▶ [Material provided]:
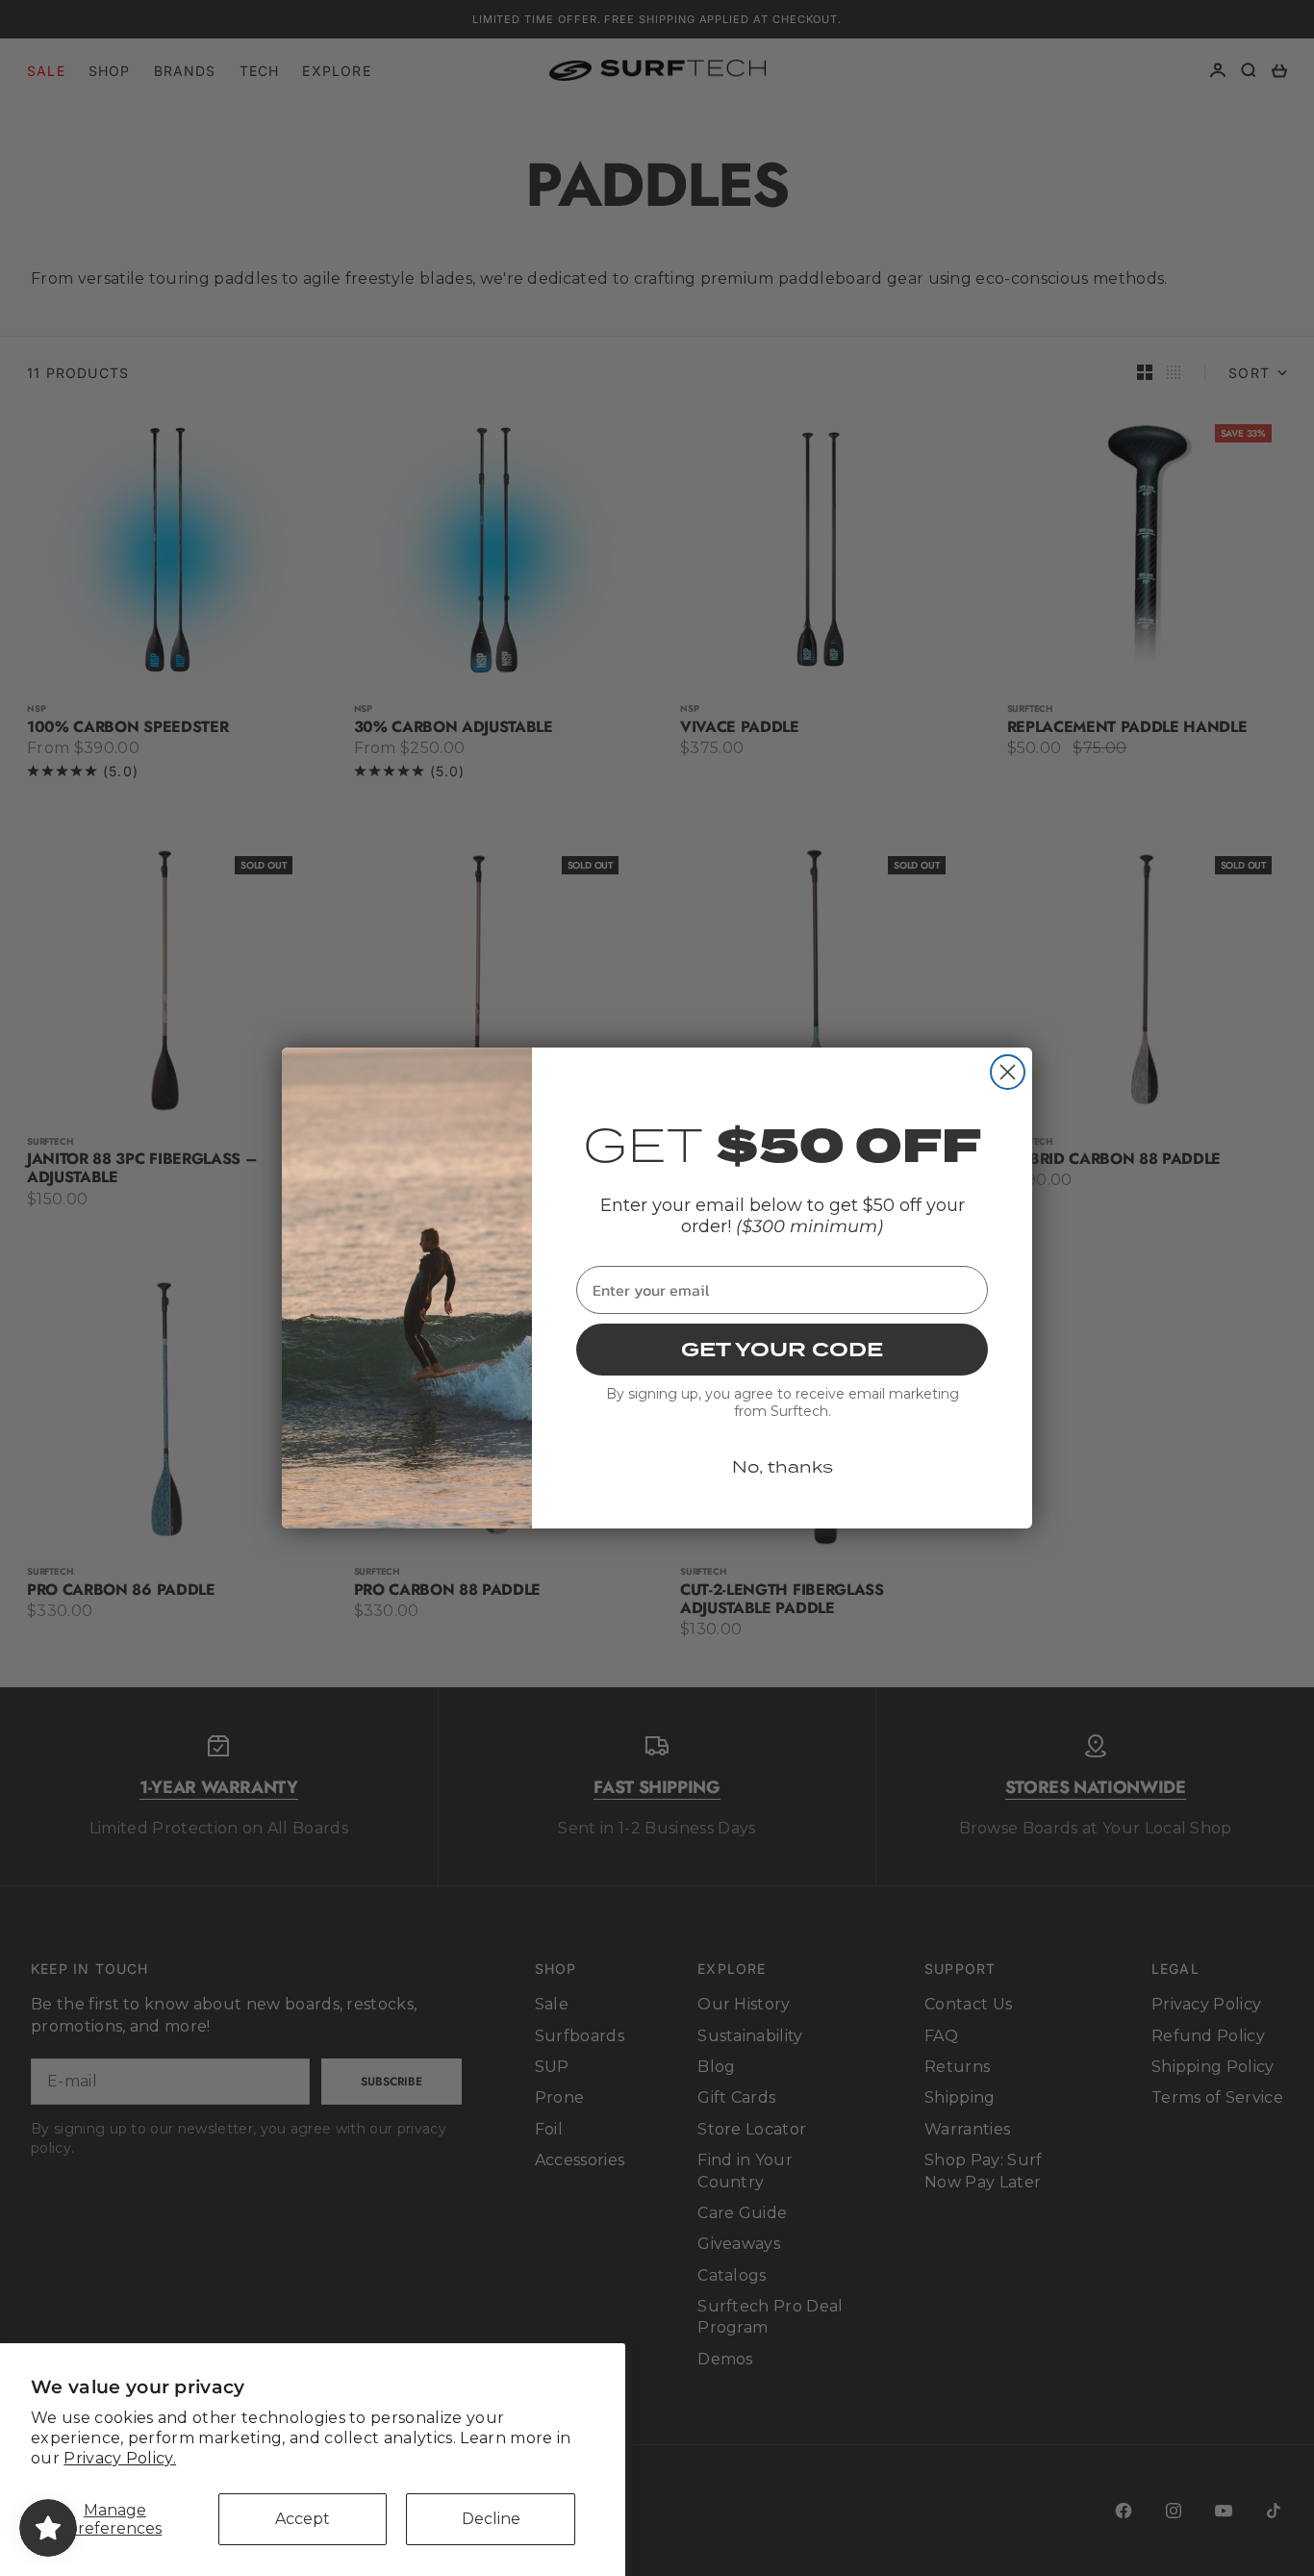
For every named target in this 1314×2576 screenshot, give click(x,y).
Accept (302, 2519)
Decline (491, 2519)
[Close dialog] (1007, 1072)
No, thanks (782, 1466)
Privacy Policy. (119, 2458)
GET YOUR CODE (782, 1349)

▶ [Exercise prompt]:
Output every record above word for word, omitting any pictures they contain.

▶ [Result of this task]:
For every named target in this 1314×2576 screenshot, give click(x,y).
Accept (302, 2519)
Decline (491, 2519)
[Close dialog] (1007, 1072)
No, thanks (782, 1466)
Privacy Policy. (119, 2458)
GET YOUR CODE (782, 1349)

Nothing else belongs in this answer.